Thursday, April 11, 2013

Spawn of Koch Libertarian Bastardy: "David Stockman: What Do Poor Folk Know of Fancy Finance?" by Steve Weissman @ Reader Supported News


Hat Tip - Uncle Academic

His comment made while sending this article to readers at the Fightin' Cock:
Also the spawn of American "Libertarian" Bastardy.
"The comments to this article have Stockman nailed.  It amazes me this guy gets reverential treatment on NPR's On Point as a 'moderate' who must be sound because he dishes Republicans and Democrats." 
The comment section is worth examining, more on that below this partial reprint.  [Excerpt from the RSN original report by Steve Weissman.]
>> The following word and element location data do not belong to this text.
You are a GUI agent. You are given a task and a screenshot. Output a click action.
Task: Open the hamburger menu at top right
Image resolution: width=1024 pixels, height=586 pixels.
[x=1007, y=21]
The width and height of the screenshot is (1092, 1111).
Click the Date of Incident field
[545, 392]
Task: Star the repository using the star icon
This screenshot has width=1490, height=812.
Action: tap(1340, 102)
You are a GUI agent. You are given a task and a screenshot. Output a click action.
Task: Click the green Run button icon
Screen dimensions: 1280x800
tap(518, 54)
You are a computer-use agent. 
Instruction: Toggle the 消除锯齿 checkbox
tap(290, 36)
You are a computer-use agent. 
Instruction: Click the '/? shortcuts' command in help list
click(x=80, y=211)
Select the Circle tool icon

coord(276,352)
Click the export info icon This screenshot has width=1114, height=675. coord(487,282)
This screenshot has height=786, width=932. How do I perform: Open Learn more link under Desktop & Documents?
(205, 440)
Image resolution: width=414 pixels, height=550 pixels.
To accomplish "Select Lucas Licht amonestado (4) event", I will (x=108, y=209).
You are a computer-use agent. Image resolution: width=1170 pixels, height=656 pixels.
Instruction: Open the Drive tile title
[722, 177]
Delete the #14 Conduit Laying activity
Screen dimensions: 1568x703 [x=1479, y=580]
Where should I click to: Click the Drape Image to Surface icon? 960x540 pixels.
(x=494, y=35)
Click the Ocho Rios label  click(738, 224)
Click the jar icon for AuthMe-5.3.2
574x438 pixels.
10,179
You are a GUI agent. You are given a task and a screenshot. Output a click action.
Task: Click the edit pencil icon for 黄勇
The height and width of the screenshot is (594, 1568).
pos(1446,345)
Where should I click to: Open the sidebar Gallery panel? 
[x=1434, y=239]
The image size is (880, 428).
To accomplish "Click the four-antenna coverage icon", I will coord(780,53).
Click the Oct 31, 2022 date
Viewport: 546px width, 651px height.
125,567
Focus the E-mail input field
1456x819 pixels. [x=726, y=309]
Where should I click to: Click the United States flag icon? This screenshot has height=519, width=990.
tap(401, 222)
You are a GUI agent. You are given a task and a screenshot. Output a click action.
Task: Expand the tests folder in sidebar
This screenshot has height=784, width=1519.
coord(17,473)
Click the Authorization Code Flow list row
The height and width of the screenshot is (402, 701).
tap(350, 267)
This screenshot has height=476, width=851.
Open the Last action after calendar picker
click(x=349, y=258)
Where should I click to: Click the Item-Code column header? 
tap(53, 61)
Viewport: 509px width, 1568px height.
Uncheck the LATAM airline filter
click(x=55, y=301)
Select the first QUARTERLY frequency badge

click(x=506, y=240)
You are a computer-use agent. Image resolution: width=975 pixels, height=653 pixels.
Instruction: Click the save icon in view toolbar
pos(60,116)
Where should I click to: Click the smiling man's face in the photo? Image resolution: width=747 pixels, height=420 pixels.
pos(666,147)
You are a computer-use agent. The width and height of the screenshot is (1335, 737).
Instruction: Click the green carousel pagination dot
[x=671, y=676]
Young David Stockman, the bright-eyed boy wonder who ran Ronald Reagan's Office of Management and Budget, won fame in his first year at the White House for publicly telling the truth. His highly touted "supply-side economics," he told the "Atlantic Monthly's" William Greider, was primarily "a Trojan horse," or decoy, for cutting the top tax rate for the highest earners from 70% down to 50%.

Now, with his widely discussed new book "The Great Deformation," an older Stockman returns from a lucrative, if less than stellar, career doing leveraged buyouts on Wall Street. This time he is selling new truths and half-truths, along with one overwhelming glob of magical thinking. America's future, he says, can be saved from its current evils, but only if we turn back to "free market capitalism" as it existed before President Franklin Delano Roosevelt.

Do Americans really want to go back to the dog-eat-dog, winner-take-all economic system whose mess FDR struggled to clean up by taking the United States off the gold standard and ushering in the New Deal with its beginnings of a decent social safety net? "Free market capitalism" did not work so well before that. Why would it work any better now?
Like former congressman Ron Paul, the right-wing Libertarian loner, and his son, Senator Rand Paul, a wanna-be president, Stockman is channeling “Austrian economics” as preached by Friedrich Hayek and Ludwig von Mises. Hayek and his highly polemical “On the Road to Serfdom” were spiritual guides to Reagan and Maggie Thatcher and are now required reading for Tea Party enthusiasts. The more radical Mises, Hayek's mentor back in Vienna and a Jewish refugee from the Nazis, was in 1960s America a stalwart of the rabidly right-wing John Birch Society. In his new book, Stockman mentions Mises only once, and Hayek not at all, but their anti-government, free market extremism shapes the entire argument. ..."



One particular comment had me nailed too.  I've been delving into the deep history of the English Civil War and the "libertarian" publisher and pamphleteer John Lilburn, the Renters, Diggers and Leveler movements around the same time.

The comment:

"His "libertarian" economics is also based on a completely mythological understanding of capitalist history and development (including a total misreading of Adam Smith) whereby they harken back to a "free market" past that NEVER existed. Capitalism would never have developed in England, for example, without the Enclosure Acts (i.e., government intervention) that forced people off the land and "enclosed" formerly "common" land such that people could no longer be self-sufficient without becoming waged workers. And, every major industry in the US from the first (Railroads) in the 19th Century to Silcon Valley in the 20th also developed only due to huge government subsidies (from tax breaks and free or cheap land for the railroads to government contracts for Silicon Valley -- so no, the development of the internet was not due to IT nerds working in their garages). So, in the end, those like Stockman pretend to be supporters of the "free market" while in fact simply opposing anything that government does to regulate their activities while fully supporting all of the corporate welfare that government bestows on them. Completely self-serving and disingenuous."